Beyond that, the show descends from its second-season cliffhanger into an ever-more-convoluted world of shifting timelines, battling super-teams and existential dangers, presented with plenty of goofy humor and irreverence but as the strange new elements pile up, increasingly aimed at what feels like a hardy band of loyalists with the patience to keep pace.
The disoriented members of the original team essentially engage in a season-long dance with their alternate-timeline brothers and sisters on a variety of fronts, including an actual dance sequence that underscores the show’s playful tone. The interactions range from hostility and fights to a relationship involving Luther (Tom Hopper) and a Sparrow (Genesis Rodriguez), who one of his siblings derisively refers to as “gravity Barbie.”

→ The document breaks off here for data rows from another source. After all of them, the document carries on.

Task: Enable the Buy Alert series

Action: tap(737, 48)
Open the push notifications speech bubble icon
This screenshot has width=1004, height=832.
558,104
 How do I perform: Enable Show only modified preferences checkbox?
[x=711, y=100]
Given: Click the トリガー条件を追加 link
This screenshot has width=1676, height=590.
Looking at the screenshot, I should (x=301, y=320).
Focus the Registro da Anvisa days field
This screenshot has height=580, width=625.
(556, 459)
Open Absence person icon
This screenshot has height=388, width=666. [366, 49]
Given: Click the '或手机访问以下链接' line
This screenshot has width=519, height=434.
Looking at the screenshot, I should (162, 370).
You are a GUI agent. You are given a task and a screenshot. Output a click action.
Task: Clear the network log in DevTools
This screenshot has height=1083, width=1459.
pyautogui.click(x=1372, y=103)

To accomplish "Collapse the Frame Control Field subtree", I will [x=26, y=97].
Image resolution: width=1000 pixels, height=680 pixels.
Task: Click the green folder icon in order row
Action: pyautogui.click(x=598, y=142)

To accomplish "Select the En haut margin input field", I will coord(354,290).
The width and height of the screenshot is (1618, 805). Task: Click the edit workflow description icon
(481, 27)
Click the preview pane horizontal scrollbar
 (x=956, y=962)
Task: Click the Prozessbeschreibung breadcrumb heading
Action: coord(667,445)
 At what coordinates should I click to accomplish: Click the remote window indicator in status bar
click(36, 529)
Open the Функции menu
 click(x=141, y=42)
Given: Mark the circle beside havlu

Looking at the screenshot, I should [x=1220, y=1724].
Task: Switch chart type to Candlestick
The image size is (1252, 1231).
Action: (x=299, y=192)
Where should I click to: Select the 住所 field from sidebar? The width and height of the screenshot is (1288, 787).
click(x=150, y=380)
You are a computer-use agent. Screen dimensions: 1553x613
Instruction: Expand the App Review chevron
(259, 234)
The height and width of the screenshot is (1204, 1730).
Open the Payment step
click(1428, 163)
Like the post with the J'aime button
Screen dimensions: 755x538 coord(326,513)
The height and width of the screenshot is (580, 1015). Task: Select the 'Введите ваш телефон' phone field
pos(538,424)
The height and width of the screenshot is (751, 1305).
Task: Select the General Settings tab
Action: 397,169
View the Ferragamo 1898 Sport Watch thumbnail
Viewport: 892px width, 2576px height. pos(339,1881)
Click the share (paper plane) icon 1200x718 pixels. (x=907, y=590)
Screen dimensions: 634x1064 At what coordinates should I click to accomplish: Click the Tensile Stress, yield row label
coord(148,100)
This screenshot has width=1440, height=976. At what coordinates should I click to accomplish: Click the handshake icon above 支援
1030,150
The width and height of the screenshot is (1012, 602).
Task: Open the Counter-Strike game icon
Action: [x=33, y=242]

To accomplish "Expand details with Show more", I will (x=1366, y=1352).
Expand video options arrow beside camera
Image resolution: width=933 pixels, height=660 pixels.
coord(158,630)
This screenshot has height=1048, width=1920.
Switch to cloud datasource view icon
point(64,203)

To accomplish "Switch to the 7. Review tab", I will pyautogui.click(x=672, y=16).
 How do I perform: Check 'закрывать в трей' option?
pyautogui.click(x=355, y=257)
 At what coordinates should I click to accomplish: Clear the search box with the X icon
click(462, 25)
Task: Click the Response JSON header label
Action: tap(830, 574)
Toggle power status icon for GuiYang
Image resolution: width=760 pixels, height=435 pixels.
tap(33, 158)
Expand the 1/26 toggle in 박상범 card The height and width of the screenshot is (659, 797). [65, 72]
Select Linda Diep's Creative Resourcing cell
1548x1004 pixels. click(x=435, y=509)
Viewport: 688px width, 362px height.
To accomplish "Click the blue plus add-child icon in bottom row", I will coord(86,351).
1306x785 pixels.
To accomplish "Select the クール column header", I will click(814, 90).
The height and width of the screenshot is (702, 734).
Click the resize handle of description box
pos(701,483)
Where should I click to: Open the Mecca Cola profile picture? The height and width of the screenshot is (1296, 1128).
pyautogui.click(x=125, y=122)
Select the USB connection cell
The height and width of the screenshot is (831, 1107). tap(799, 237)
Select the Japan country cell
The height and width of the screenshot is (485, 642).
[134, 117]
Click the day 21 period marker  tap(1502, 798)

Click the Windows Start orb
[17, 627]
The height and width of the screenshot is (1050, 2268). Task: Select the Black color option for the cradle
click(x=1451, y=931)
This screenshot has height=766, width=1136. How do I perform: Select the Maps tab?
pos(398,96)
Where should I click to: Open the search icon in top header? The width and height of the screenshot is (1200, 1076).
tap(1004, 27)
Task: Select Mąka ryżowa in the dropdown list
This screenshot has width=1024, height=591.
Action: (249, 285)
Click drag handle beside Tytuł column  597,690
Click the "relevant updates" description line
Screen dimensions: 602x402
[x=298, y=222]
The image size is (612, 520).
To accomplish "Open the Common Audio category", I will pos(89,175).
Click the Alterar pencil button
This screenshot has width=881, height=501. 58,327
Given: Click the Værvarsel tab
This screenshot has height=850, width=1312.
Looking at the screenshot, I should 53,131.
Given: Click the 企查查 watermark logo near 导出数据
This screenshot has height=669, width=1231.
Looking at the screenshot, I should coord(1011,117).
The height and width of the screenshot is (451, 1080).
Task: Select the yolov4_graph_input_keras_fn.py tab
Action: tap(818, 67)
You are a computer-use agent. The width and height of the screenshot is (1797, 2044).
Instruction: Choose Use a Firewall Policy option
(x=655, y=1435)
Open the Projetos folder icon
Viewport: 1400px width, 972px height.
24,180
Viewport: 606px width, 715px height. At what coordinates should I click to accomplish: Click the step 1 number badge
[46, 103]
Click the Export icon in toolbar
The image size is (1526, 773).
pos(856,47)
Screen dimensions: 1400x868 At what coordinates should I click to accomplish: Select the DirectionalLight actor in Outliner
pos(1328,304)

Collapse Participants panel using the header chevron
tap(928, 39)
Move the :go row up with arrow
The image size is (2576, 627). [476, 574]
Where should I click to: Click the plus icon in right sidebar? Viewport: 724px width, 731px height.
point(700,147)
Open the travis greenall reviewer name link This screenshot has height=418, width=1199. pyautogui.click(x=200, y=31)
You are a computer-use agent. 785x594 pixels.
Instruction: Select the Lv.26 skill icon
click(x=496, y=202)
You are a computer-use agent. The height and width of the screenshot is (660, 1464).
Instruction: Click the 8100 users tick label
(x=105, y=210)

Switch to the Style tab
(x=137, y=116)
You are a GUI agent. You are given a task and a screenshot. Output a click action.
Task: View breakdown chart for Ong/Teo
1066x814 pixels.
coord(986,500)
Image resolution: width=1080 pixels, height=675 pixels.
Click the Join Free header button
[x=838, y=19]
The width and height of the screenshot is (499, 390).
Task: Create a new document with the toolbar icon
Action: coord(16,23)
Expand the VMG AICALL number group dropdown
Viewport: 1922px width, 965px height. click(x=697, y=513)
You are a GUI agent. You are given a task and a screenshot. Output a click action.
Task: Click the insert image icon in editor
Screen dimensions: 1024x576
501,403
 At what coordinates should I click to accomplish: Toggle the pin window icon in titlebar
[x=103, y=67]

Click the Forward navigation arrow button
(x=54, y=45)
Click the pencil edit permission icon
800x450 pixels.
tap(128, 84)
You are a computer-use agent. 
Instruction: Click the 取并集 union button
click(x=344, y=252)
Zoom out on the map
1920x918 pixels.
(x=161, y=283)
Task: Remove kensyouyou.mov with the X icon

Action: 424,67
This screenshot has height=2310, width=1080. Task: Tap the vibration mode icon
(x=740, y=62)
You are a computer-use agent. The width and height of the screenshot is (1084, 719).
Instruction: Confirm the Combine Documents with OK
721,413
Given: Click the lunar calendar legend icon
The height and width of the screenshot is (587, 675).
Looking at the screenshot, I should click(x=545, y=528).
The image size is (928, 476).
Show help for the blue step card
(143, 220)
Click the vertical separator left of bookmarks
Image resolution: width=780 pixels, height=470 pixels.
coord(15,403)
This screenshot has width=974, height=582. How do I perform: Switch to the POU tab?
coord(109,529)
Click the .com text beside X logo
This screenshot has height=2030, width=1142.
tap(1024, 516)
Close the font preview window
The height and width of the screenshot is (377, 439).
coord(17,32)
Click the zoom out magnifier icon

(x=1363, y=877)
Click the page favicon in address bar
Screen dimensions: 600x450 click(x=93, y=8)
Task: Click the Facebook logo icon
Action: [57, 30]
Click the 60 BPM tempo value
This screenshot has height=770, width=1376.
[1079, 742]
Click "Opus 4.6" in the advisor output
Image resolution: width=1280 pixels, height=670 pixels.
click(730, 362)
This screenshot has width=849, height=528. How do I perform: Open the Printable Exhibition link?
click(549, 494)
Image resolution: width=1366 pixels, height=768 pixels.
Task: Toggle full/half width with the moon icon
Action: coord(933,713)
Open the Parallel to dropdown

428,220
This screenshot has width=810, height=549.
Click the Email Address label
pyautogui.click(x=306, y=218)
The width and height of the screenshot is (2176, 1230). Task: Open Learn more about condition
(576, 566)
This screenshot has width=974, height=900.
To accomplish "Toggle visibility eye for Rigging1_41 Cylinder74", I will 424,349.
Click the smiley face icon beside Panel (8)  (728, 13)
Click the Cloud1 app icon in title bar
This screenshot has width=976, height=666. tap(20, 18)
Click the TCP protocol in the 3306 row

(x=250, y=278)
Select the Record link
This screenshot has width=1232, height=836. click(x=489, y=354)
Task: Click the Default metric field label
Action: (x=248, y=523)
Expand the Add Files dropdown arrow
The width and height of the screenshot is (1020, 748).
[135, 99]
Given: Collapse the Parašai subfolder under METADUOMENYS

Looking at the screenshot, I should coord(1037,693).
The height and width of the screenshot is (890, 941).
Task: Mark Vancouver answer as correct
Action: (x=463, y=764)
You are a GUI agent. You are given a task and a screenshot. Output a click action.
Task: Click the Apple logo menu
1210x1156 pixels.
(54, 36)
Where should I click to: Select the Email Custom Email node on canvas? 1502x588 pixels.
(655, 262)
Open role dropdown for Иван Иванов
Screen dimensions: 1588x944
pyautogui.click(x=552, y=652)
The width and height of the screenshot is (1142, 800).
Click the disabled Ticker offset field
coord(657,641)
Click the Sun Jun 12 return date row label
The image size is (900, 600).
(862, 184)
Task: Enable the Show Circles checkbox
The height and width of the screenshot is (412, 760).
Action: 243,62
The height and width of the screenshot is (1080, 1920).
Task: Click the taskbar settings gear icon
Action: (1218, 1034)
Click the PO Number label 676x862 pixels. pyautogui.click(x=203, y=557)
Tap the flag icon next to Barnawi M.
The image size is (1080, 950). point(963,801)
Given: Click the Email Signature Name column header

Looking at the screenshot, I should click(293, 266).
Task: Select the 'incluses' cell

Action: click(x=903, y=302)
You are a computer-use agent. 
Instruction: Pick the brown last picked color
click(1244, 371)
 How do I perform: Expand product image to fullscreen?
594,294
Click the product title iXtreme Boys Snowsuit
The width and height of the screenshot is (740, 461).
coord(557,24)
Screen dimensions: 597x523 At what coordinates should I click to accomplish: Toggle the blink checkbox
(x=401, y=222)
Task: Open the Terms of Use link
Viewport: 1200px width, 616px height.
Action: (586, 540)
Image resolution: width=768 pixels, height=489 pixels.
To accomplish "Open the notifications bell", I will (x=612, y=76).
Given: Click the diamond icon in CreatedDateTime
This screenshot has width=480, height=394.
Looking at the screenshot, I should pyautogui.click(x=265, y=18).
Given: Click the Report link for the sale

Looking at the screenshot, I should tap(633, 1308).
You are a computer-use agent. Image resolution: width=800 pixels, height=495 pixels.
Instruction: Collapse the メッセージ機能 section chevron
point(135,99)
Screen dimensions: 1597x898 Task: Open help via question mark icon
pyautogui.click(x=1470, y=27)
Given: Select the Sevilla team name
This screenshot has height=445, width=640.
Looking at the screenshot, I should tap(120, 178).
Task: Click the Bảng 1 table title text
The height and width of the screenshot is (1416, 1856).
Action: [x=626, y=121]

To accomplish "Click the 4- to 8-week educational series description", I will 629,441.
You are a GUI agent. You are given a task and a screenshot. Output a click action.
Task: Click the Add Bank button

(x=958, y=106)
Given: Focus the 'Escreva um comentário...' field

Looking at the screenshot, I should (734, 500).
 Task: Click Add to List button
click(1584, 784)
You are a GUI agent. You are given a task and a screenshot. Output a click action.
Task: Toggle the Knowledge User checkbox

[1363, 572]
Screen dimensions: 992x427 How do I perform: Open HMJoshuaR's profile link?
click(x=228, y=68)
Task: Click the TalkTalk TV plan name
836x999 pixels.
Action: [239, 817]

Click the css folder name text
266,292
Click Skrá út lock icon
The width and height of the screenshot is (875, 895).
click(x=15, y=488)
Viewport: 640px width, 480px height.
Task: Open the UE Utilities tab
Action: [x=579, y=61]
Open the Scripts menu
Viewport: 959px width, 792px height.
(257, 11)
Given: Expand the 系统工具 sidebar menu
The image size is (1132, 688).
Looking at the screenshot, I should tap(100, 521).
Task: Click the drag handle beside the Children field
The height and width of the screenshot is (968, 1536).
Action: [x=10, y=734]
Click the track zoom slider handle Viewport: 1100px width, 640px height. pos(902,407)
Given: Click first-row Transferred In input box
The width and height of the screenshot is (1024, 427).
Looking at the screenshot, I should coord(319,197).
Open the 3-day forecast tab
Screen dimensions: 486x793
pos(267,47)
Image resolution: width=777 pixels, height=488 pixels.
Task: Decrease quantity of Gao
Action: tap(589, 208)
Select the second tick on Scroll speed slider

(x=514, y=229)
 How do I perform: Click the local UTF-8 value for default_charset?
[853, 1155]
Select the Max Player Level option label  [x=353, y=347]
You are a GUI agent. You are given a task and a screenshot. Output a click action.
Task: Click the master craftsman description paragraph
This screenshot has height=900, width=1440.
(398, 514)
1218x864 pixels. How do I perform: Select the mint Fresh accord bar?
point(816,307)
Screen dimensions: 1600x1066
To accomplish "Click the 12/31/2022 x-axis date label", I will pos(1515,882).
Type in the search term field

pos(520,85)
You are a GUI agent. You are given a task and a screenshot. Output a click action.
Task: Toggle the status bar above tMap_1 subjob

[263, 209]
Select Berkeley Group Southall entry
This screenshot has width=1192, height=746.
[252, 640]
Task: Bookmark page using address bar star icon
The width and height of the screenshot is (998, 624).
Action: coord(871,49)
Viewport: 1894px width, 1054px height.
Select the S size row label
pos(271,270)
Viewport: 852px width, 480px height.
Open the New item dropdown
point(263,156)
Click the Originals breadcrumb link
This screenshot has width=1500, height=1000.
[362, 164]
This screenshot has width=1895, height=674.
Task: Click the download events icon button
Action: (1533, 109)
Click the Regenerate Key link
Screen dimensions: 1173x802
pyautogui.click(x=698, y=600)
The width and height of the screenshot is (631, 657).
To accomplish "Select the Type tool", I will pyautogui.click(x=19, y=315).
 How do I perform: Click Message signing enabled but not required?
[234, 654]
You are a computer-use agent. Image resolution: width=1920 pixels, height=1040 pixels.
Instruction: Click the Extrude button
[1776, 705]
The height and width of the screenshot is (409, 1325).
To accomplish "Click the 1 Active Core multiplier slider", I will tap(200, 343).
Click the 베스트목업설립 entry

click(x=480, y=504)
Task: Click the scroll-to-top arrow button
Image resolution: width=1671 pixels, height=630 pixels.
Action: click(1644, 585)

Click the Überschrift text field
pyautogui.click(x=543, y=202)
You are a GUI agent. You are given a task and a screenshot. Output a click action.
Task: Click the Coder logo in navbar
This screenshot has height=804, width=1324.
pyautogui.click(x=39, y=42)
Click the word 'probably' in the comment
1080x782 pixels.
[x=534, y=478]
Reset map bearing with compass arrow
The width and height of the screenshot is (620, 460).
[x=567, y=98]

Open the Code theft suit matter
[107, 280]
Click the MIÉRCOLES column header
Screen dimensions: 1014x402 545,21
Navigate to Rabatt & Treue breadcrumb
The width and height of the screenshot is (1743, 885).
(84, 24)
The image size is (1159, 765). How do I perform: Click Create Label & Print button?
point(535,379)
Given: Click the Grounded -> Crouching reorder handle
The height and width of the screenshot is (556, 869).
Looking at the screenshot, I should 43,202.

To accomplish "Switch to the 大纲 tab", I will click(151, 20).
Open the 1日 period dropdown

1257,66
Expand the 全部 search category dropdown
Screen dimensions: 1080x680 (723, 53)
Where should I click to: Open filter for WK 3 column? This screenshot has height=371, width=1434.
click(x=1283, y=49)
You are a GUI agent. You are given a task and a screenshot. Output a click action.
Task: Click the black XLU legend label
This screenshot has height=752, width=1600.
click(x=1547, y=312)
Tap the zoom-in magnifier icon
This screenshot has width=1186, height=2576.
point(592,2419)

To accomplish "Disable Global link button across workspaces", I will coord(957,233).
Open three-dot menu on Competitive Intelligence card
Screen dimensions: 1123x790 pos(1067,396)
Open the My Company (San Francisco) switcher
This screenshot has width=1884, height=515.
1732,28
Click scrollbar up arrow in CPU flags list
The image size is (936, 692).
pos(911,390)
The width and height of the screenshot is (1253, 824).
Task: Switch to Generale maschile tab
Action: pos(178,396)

Yet once the latest blueprint is established, the assorted subplots yield diminishing returns, indulging in strange detours while building toward the inevitable faceoff with the amorphous threat. Adding a whole new band of characters is a challenge, and the show wrestles with the pitfalls frequently associated with jumping around in time and tinkering with those outcomes and eventualities.
Without spoiling anything, the finish to the third season leaves plenty of room for a fourth, which reinforces a sense that it’s time to begin planning for an appropriate conclusion. Because when an ambitious show like “Umbrella Academy” starts looking as if its best days are behind it, well, when it rains, it pours.
“The Umbrella Academy’s” third season premieres June 22 on Netflix.